When the time came to execute Eichmann, they had to discuss what to do with his body afterwards. The court decided that he should be executed by hanging, but there were no instructions given about what to do with the remains. They didn’t want to burn the corpse in a crematorium, because that would have been too similar to what happened to his victims in Auschwitz. Neither did they want to bury him in Jerusalem, because they were afraid that his evil bones might contaminate the earth. It was never revealed and nobody knows what they finally did with Eichmann’s body, whether he remained on Israeli soil or whether he was secretly flown out to some other country like nuclear waste. Perhaps he has now gone to the same place as all his victims. There is no grave and no resting place and it looks like he’s become invisible again.

After that I tried to put all the things that happened to me out of my mind. I became the expert at forgetting. I developed a bad memory. I trained myself to go for weeks without remembering anything at all, but then it would come back again through my spine. There was an ache left over from the operation that wouldn’t go away. I could still feel it following me around even when I sat down or leaned back against a chair. If anyone touched me I would jump with the sensation of the needle going into my spine again. At night, I had to sleep with my back to the wall. In school I sat at the back of the class. On the bus, too, always the back seat. I even started walking home sideways, like a crab, with my back to the side of the buildings as much as possible. I kept looking around all the time to make sure there was nobody after me, whispering or laughing behind my back.

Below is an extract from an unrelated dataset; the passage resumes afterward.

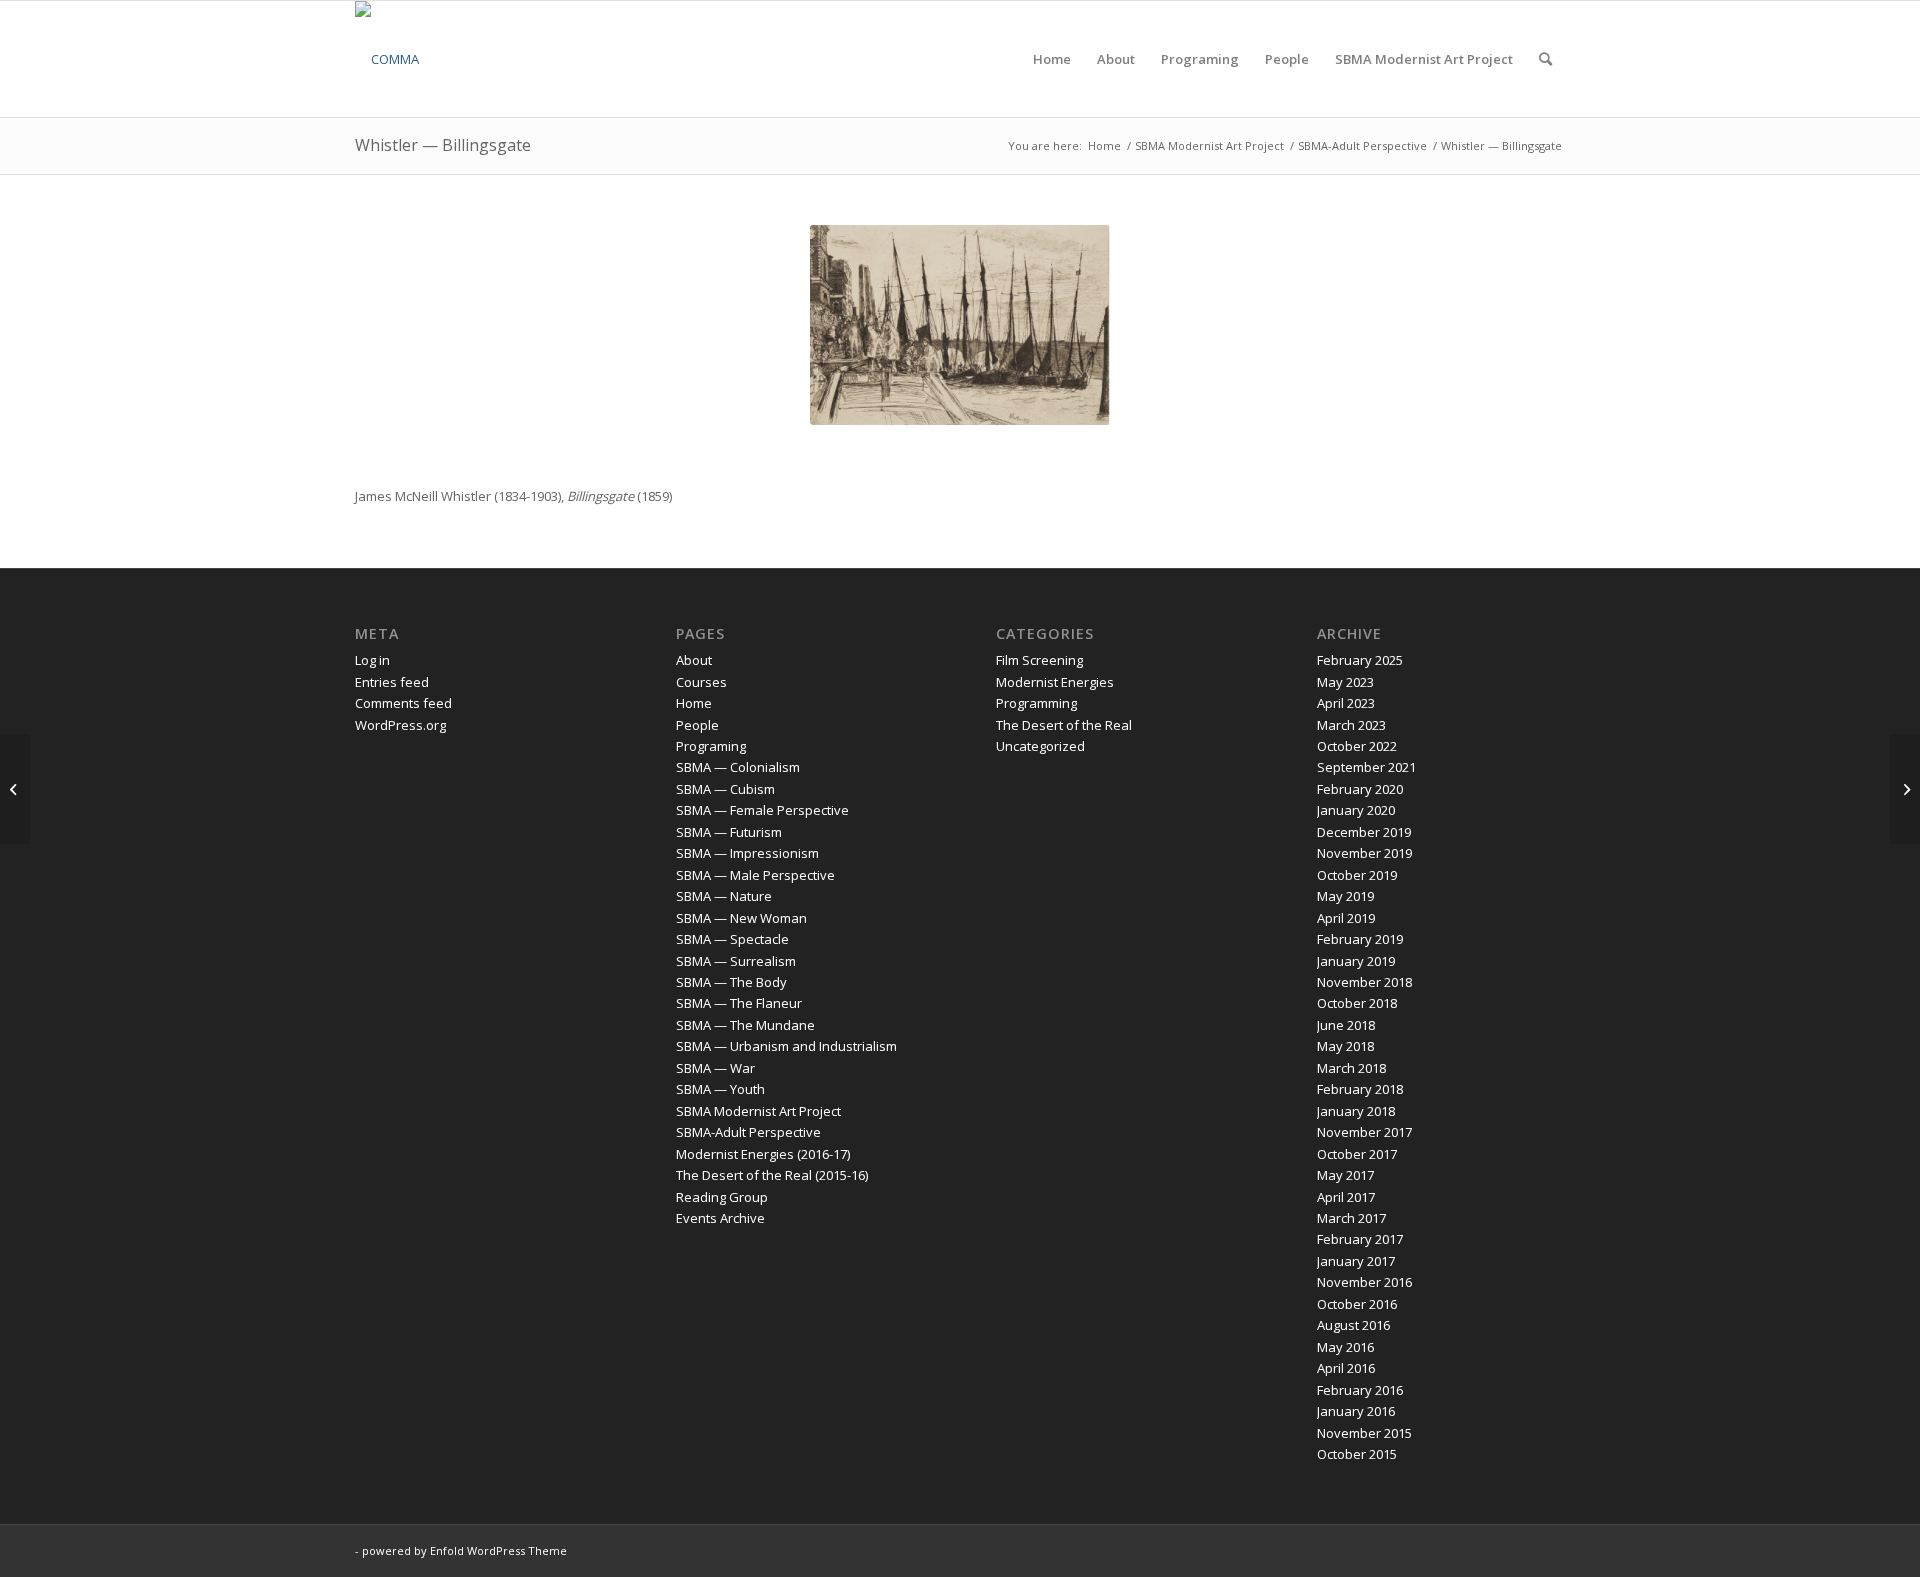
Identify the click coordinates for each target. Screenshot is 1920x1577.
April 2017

One day at the harbour, I was in charge, standing at the door of the shed when these girls came up asking
questions. Everybody was gone out fishing and I was left to look after the place on my own, leaning against the side of the door just like Dan Turley does all the time. I was the boss and one of the girls came right up and stared into my face, chewing gum.

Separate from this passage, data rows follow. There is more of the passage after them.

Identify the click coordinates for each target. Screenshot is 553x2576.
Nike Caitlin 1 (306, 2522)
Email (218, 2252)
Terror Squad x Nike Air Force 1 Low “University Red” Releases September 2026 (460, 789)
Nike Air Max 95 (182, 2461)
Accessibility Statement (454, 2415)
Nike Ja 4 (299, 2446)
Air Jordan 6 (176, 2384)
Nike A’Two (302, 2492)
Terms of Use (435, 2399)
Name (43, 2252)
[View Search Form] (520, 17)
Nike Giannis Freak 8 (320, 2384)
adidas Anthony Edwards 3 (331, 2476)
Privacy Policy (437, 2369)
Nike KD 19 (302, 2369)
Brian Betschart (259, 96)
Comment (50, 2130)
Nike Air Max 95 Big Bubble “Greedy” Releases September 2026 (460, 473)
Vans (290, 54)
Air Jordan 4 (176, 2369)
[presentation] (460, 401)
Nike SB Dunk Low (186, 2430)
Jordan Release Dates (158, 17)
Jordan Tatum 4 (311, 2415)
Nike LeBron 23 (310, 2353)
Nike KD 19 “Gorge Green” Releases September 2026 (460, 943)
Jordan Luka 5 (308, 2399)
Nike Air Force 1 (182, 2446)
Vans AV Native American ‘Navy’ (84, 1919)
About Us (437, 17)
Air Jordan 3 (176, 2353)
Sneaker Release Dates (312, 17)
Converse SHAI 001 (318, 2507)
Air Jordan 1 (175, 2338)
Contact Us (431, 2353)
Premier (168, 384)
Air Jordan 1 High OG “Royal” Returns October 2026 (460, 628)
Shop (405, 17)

‘How much is your mackerel?’ she asked.

I knew she wasn’t serious about buying fish, because the other girls started killing themselves laughing. They were falling around the place, sitting down on the trellis, saying lots of other crude things about mackerel and asking how big they were. I didn’t answer them. All I could do was smile.

‘How much is it for a trip round the island?’ she asked, and I could smell the sweetness of the chewing gum in her mouth, she was up that close to my face.

When they got no answer, they started having a big conversation among themselves, putting words into my mouth. They asked if it mattered how many were in the boat and one of them said I wouldn’t mind as long as they didn’t all sit on top of me at the same time. They wanted to know if it would be a big boat and the others said, big as you like. They asked if I would show them the goats on the island and they answered themselves and said I would catch one of the goats for them so they could ride him around the island all afternoon.

‘Don’t mind them,’ the girl with the chewing gum said. ‘Seriously? How much is it for the four of us out to the island?’

I wanted to laugh out loud and have something funny to say back to them. I thought of picking up a mackerel and holding it up to their faces for a laugh, to see what they would say then. But I couldn’t do it. I was afraid they would discover who I was. I kept leaning against the shed
with my shoulder stuck to the door frame. I felt the pain starting up like a big weight on my spine, as if I was lying face-down with a concrete block on the small of my back. I know that if you say nothing, people will put words in your mouth. They kept guessing what was in my head. They came past me into the shed and walked around examining things.